Project Honey Pot is managing the e-mail servers that will receive and process mail sent to the honey pot addresses. In order to prevent them all from having the same, easily recognizable domain, they are asking people to donate MX records for their own subdomains. The honey pot e-mail addresses then randomly choose from among the pool of honey pot domains, which they hope will become large enough for spammers not to be able to distinguish from real e-mail domains.
It's an interesting idea. I think i will probably sign up. However, i wonder about a few things:
- The example page they show contains a long legal warning, presumably to establish the power to take legal recourse upon e-mail harvesters. Is this warning necessary? Isn't it a pretty obvious way for a harvester to detect which pages are honeypots and ignore them safely?
- The vast majority of people donating MX records are likely to donate subdomains (honeypot.mydomain.com), not entire second-level domains (mydomain.com). Couldn't a harvester get away just by skipping e-mail addresses with third-level domains? Collecting e-mail addresses with second-level domains would still yield a great many addresses they can use to spam people.
- Presumably the script they provide to generate honey pots either contains the list of honey pot mail domains, or retrieves the list somehow from the central project site. In either case, can't a spammer just get a copy of the script by signing up as a user of Project Honeypot, acquire the list, and filter out these honey pot addresses from their lists of harvested addresses?
There are lots of techniques out there that people use to obscure their e-mail addresses from spammers. Sometimes people spell out the at-sign and the dot (e.g. username at domain dot com) hoping that spammers won't look for that pattern. Sometimes people replace the at-sign, the dot, or letters in the e-mail address with HTML character entities (email@example.com), hoping that spammers won't decode them. I'm not so hot on these tactics, because they're trivially defeated by a small improvement to automatic harvesting programs, and it's entirely likely that many spam harvesting tools account for these patterns already.
A more effective strategy, though an ugly one, is to mangle addresses and include instructions for de-mangling them, or make the mangling obvious enough that any human would figure it out (e.g. usernameREMOVETHIS@domain.com), as long as the same type of mangling doesn't get used so widely that it can be automatically detected and fixed. The method i use on my website replaces the at-sign and dot with an image of an at-sign and an image of a dot, which i hope only to be detectable by OCR software, and i figure it will be a long time before spammers find it practical to run OCR algorithms on every small image they encounter.
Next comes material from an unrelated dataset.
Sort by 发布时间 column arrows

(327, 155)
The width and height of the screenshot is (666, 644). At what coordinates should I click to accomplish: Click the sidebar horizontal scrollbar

Here's a new idea that just occured to me. Instead of announcing your e-mail address on every page, link to a contact page. Your contact page doesn't reveal your e-mail address; instead, it asks the reader to enter their e-mail address into a form. Then your site sends them your e-mail address.
If everyone started doing this, then spammers could start to automate the process of filling out these forms. To prevent that from working, the sites that use this technique could submit the requesters' addresses to a central blacklist for checking. Requesting addresses at known spammer domains would be rejected. To take care of addresses at free e-mail domains like Hotmail, the blacklist would keep track of how many requests came from the same address. Too many requests in a short period of time would blacklist the address, and then everyone's forms would stop responding to that address. Spammers would be forced to resort to constantly registering new domains or constantly creating new accounts on free e-mail services, both of which are fairly expensive and time-consuming procedures.
(Spammers do have to keep moving around now, but currently they only have to move after sending each batch of spam. The scheme i'm proposing forces them to move once for every few addresses they collect, which i think would be much more expensive for them and obstruct them before they can send hardly any spam.)
What do you think?